(Input data)

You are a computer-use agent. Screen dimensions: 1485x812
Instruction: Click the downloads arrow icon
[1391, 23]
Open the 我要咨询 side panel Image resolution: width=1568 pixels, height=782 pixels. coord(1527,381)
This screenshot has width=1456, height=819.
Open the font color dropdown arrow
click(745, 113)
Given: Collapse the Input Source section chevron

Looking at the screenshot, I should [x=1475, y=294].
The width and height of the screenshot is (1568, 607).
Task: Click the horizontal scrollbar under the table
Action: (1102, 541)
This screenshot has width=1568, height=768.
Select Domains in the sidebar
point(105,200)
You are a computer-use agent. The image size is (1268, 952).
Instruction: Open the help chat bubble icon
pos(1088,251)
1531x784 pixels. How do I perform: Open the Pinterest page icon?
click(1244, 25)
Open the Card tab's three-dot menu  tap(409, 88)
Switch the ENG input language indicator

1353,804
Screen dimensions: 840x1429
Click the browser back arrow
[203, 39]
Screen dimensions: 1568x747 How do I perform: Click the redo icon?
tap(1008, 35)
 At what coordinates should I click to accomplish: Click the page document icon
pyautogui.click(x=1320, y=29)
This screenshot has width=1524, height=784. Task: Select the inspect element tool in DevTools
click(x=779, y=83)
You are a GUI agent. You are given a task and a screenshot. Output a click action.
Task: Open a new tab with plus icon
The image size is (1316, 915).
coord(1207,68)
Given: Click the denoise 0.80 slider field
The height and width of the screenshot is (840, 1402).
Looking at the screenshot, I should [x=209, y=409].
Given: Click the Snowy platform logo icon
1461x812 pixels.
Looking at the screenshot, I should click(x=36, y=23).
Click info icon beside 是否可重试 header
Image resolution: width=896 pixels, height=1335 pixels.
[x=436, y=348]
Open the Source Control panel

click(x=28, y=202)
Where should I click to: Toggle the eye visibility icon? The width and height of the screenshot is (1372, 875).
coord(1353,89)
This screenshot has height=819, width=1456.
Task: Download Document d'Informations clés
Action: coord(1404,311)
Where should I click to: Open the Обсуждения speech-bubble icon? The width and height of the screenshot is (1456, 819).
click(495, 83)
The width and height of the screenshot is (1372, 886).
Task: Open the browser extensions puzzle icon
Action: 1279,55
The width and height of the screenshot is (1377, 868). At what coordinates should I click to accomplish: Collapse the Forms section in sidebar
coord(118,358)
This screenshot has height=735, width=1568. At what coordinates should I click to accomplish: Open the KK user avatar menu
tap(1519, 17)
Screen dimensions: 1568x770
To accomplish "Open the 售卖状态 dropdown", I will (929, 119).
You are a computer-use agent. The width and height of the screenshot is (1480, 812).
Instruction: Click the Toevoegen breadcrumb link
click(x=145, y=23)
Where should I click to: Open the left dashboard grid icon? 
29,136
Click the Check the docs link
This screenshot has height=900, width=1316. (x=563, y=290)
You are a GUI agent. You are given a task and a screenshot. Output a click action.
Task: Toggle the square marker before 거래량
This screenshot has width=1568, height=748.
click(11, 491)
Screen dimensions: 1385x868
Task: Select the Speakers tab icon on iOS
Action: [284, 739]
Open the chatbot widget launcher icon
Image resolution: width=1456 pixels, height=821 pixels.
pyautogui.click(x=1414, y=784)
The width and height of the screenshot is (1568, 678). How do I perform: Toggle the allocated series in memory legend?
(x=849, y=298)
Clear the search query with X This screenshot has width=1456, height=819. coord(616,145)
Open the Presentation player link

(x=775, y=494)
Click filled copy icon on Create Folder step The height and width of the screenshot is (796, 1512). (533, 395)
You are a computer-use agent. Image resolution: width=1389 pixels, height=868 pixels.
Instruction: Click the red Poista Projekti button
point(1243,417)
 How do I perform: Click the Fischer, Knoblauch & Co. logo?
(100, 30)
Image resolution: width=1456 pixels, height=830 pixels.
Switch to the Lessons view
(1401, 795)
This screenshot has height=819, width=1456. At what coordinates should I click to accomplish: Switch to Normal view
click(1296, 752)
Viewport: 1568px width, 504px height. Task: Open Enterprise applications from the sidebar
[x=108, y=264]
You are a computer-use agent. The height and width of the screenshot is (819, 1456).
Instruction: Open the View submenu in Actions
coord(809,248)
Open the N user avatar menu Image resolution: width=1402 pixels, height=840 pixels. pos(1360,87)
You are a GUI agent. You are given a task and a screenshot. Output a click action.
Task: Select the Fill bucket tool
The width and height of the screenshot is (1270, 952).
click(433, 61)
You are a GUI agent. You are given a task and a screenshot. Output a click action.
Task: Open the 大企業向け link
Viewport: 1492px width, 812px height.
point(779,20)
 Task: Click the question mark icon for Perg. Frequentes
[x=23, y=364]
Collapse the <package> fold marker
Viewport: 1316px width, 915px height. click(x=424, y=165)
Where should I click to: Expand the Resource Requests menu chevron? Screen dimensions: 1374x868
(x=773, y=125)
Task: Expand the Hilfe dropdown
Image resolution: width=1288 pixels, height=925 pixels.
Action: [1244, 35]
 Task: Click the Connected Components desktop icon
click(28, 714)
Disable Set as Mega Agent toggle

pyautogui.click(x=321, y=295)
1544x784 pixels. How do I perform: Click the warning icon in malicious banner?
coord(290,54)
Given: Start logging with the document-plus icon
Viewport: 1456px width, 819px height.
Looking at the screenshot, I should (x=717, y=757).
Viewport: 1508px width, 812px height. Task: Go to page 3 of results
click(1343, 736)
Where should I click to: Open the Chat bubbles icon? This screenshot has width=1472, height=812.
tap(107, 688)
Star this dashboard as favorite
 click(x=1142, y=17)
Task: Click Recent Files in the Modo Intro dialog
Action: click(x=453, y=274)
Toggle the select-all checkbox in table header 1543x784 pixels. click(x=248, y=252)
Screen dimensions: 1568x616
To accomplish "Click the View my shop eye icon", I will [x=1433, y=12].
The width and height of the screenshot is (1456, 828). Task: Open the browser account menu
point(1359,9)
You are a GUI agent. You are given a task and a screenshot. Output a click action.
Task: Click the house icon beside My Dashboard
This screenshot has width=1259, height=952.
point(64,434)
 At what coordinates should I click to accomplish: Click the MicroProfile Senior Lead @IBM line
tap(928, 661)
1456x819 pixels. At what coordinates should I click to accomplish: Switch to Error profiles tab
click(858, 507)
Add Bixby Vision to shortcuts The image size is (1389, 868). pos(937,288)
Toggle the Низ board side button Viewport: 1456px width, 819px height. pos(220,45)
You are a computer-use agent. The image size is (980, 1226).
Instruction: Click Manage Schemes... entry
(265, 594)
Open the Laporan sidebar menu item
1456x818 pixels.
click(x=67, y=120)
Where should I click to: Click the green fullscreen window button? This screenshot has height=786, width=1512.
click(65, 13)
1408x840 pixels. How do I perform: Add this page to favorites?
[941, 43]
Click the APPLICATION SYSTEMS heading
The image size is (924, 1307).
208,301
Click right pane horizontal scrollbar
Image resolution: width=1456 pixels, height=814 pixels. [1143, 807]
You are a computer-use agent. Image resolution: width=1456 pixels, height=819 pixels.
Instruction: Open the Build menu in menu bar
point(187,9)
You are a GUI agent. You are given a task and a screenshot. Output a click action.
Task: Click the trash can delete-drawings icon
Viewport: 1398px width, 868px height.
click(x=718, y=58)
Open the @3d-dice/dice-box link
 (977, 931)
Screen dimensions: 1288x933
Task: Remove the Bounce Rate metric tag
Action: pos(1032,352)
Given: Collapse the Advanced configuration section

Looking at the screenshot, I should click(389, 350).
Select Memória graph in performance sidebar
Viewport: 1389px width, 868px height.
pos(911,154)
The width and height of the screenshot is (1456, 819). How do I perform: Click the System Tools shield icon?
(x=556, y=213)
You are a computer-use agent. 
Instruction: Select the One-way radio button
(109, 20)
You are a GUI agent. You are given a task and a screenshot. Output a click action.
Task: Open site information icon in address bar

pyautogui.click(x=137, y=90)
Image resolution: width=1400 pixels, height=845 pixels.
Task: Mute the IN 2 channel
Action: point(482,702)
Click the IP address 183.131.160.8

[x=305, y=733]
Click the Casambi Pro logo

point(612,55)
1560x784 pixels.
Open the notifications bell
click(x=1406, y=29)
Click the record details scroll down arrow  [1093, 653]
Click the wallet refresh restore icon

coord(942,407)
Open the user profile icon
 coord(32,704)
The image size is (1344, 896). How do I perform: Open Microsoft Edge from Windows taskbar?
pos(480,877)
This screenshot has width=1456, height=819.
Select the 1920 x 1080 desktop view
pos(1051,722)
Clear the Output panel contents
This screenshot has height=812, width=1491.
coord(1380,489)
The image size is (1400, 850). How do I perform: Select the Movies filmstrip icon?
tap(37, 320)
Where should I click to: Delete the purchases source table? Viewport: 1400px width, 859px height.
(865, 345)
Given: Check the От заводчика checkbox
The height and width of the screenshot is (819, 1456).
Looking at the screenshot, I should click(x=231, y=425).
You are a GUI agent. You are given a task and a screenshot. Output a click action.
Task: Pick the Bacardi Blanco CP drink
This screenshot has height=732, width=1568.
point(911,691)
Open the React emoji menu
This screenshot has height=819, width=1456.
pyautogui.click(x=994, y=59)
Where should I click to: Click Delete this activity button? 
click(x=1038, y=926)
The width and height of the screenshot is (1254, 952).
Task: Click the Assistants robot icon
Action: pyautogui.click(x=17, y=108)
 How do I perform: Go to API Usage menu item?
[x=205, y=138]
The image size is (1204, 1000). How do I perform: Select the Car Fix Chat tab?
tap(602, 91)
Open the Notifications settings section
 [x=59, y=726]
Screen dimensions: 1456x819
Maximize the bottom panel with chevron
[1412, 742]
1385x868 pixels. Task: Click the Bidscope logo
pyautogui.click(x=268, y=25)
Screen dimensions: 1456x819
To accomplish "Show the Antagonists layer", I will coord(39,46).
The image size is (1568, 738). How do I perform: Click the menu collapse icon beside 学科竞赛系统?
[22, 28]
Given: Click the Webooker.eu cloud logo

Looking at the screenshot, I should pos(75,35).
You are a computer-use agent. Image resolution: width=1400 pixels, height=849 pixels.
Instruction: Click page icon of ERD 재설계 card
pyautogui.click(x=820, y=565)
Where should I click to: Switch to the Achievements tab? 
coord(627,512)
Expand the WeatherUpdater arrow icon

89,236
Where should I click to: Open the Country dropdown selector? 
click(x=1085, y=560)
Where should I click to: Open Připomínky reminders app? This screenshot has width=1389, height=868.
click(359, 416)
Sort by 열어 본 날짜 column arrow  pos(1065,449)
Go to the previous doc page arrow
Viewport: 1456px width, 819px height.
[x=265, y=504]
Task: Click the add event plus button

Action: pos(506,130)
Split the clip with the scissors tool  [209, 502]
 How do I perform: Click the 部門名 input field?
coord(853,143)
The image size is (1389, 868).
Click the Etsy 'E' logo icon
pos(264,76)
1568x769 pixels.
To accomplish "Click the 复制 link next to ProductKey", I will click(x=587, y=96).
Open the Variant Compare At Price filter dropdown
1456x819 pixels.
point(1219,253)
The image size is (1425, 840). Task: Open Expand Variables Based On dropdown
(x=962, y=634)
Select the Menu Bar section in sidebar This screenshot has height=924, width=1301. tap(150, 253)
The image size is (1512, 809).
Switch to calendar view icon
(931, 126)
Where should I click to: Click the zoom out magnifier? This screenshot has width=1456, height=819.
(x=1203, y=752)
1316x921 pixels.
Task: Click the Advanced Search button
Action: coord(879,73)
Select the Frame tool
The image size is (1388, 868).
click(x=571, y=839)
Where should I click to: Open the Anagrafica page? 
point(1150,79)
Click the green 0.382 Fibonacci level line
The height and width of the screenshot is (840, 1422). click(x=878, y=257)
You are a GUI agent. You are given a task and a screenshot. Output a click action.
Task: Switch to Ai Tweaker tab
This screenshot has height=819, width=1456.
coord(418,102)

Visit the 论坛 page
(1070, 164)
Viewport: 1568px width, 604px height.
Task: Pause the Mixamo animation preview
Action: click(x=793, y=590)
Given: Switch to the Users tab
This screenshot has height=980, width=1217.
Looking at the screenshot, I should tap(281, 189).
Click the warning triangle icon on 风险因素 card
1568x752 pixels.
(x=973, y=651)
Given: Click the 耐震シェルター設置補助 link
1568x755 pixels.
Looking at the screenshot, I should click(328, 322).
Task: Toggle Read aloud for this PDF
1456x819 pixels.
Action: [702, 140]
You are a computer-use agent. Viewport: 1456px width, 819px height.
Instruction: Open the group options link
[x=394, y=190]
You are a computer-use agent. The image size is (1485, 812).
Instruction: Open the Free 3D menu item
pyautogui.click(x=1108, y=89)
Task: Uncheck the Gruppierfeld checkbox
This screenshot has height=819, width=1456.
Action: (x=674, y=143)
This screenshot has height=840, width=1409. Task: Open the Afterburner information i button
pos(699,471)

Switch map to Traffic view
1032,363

(End Input data)

### What is expected
Lines to set down from above: the line with "Visit the 论坛 page", the line with "Click the warning triangle icon on 风险因素 card", and every line between, each exactly as written.

### Your response
Visit the 论坛 page
(1070, 164)
Viewport: 1568px width, 604px height.
Task: Pause the Mixamo animation preview
Action: click(x=793, y=590)
Given: Switch to the Users tab
This screenshot has height=980, width=1217.
Looking at the screenshot, I should tap(281, 189).
Click the warning triangle icon on 风险因素 card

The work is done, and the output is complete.